# start of SELECTION

Time takes on a special quality in the paintings of Pierre Bonnard. For the novelist Julian Barnes, the French artist’s languid domestic scenes all seem to “take place a few hours either side of lunchtime”. Bonnard’s companion for almost half a century, Marthe de Méligny, appears ageless in the artist’s continual depictions of her bathing or getting dressed. Preferring to paint from memory over direct observation, Bonnard completed his last Nude in the Bath several years after Marthe’s death.
One of the aims of a new survey of Bonnard’s work, opening at Tate Modern in London before travelling to Copenhagen and Vienna, will be to “pin him down in time”, says its lead curator at the Tate, Matthew Gale. Twenty years since the last major UK exhibition, at the then Tate Gallery, Gale hopes to “rethink Bonnard in a different way” for a new generation.
“Bonnard's works are so dense that you can return to them again and again and see new things”

# end of SELECTION

TASKS TO CARRY OUT.
1 - Using the Bonnard article, answer each question on its own line:
(a) For roughly how long was Marthe de Méligny Bonnard's companion?
(b) In which London gallery does the new survey open?
(c) How many years have passed since the last major UK exhibition of Bonnard?
2 - Does the Bonnard article support each statement? Answer yes or no and quote the words that settle it.
(a) Bonnard preferred painting from direct observation rather than from memory.
(b) After London, the survey will go on to Copenhagen and Vienna.
(c) Matthew Gale is the lead curator of the survey at the Tate.
3 - Could you carry the Bonnard article forward from its last line?
The material that comes next has no connection to the Bonnard article.

# start of MATERIAL

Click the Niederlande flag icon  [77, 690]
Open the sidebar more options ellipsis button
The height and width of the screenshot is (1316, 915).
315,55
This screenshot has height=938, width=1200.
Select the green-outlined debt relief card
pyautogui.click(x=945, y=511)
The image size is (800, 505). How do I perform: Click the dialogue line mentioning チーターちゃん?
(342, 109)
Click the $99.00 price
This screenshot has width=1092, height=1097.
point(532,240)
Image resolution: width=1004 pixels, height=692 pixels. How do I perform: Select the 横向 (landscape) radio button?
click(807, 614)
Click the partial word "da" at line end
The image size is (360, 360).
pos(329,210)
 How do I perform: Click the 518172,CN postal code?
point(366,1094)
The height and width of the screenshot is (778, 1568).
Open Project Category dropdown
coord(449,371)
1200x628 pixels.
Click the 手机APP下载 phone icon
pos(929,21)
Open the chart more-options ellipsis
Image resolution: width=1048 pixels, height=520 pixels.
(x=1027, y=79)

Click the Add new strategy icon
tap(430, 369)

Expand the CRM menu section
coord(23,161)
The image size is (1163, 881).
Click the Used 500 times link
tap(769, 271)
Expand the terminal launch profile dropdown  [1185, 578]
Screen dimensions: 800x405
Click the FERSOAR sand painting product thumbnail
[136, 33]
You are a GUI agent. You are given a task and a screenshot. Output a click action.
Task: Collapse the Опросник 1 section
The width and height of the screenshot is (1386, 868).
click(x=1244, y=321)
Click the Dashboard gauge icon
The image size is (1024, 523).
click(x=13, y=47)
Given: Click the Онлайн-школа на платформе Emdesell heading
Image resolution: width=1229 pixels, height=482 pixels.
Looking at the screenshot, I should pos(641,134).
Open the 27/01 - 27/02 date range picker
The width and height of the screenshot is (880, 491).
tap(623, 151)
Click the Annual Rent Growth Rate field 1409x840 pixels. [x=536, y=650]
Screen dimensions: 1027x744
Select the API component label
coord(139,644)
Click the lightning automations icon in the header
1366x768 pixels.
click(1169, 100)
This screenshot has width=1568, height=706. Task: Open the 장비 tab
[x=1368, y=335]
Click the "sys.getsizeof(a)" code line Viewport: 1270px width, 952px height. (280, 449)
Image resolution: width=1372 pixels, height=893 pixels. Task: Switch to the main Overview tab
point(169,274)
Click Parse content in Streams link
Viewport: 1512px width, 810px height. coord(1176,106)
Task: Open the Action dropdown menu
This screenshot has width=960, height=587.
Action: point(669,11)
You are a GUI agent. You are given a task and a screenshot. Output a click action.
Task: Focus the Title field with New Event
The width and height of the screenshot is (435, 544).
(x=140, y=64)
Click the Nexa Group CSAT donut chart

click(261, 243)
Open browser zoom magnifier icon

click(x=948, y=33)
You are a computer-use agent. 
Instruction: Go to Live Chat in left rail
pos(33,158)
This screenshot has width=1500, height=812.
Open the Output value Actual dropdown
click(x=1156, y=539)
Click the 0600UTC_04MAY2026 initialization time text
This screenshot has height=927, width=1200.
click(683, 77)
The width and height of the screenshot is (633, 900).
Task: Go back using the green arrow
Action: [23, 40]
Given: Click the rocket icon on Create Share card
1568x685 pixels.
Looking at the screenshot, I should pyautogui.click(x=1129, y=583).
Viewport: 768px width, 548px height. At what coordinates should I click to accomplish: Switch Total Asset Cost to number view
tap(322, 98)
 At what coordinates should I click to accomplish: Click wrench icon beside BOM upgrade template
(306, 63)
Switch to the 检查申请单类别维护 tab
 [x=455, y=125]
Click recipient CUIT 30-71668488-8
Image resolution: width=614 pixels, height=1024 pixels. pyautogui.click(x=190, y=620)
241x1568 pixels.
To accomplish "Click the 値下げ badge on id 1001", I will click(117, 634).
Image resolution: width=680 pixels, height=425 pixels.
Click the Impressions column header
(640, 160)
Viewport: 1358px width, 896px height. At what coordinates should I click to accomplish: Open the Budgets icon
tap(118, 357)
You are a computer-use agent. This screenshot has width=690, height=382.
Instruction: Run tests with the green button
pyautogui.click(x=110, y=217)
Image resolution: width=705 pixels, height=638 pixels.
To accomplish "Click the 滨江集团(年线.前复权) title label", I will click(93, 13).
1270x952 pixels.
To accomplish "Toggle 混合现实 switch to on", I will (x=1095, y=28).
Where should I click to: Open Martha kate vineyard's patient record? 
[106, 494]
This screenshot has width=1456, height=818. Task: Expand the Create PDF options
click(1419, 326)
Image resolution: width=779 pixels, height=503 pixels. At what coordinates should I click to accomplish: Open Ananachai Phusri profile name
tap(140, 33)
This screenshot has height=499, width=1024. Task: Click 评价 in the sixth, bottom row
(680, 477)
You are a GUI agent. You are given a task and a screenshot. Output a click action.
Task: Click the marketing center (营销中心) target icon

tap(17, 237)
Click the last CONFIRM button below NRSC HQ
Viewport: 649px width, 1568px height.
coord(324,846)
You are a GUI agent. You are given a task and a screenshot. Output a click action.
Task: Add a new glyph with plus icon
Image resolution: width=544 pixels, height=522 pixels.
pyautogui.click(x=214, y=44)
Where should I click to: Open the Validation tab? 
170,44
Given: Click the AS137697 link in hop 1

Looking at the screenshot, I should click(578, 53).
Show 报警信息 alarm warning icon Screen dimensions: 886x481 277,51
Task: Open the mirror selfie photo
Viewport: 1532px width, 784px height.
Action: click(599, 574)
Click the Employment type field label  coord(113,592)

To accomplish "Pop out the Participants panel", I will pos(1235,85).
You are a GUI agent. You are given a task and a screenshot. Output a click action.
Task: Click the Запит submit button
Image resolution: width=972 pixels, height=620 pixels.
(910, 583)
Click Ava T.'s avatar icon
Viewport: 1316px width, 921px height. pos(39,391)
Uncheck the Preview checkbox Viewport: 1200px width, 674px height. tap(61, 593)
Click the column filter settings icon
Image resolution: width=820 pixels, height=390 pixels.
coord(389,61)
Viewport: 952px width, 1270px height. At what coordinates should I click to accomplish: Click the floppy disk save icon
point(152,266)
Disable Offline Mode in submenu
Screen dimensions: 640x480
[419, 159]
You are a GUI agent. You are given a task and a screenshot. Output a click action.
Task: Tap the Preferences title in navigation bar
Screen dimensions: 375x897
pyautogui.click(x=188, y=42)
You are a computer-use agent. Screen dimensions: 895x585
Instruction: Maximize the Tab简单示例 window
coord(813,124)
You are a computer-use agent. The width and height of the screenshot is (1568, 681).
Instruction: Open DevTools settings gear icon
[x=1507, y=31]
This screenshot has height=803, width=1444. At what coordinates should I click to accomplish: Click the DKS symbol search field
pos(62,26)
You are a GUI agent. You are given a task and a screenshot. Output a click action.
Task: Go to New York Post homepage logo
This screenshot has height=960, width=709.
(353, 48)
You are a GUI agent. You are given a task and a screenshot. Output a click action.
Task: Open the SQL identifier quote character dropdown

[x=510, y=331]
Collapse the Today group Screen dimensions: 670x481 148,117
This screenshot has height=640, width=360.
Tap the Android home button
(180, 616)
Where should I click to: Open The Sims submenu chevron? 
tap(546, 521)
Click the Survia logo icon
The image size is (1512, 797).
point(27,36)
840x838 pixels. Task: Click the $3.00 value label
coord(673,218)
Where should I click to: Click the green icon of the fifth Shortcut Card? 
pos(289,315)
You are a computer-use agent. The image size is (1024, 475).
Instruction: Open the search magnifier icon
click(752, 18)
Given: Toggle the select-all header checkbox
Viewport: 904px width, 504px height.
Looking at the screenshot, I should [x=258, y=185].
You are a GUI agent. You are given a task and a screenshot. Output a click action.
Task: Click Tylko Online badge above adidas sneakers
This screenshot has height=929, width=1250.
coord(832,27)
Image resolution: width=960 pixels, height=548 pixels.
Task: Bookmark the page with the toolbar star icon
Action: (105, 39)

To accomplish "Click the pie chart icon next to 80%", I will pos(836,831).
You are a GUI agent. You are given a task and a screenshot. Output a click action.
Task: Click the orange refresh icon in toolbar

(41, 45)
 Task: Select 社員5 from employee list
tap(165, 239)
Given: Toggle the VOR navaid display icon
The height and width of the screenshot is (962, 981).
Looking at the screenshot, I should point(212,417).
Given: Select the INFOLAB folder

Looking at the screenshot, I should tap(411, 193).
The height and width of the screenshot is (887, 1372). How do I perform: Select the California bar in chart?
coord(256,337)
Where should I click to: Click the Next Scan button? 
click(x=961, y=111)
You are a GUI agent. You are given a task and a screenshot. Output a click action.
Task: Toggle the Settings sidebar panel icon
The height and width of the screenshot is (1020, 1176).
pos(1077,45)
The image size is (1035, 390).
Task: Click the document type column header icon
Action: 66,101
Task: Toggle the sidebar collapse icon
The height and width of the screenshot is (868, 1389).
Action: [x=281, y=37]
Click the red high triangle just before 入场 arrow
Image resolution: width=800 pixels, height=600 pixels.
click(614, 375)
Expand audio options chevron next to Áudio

# end of MATERIAL

THE RESULTS.
1 -
(a) Almost half a century.
(b) Tate Modern.
(c) Twenty years.

2 -
(a) No: "Preferring to paint from memory over direct observation"
(b) Yes: "before travelling to Copenhagen and Vienna"
(c) Yes: "says its lead curator at the Tate, Matthew Gale"

3 -
The broadly chronological show takes its starting point from 1912, a “significant moment” in the painter’s career, when the glowing colours of his mature style began to emerge. Having made his name among the Nabis circle of Post-Impressionists in the 1890s and found regular dealers in the Bernheim-Jeune brothers, Bonnard “could have carried on that trajectory, being a successful artist from the previous century”, Gale says.
Instead he followed a singular path, making sensual, high-key paintings separate from Cubism and Surrealism. Bonnard’s Modernist credentials were duly savaged after his death in 1947. Picasso called him “just another neo-Impressionist, a decadent; the end of an old idea”, while the critic Clement Greenberg said his art “smells permanently of the fashions of 1900-14”.
At Tate Modern, “we’re trying to look at his work in the context of the 20th century,” Gale says. Bonnard was “not oblivious to the events going on in the world”, including the cataclysms of two world wars. The show will include a focused display around A Village in Ruins near Ham (1917), his “completely unexpected” response to the Battle of the Somme, made during an artists’ mission to the Western Front. Bonnard’s late still-lifes and landscapes of Le Cannet, the village above Cannes where he and Marthe moved permanently in 1939, were “insular through circumstance”, Gale argues.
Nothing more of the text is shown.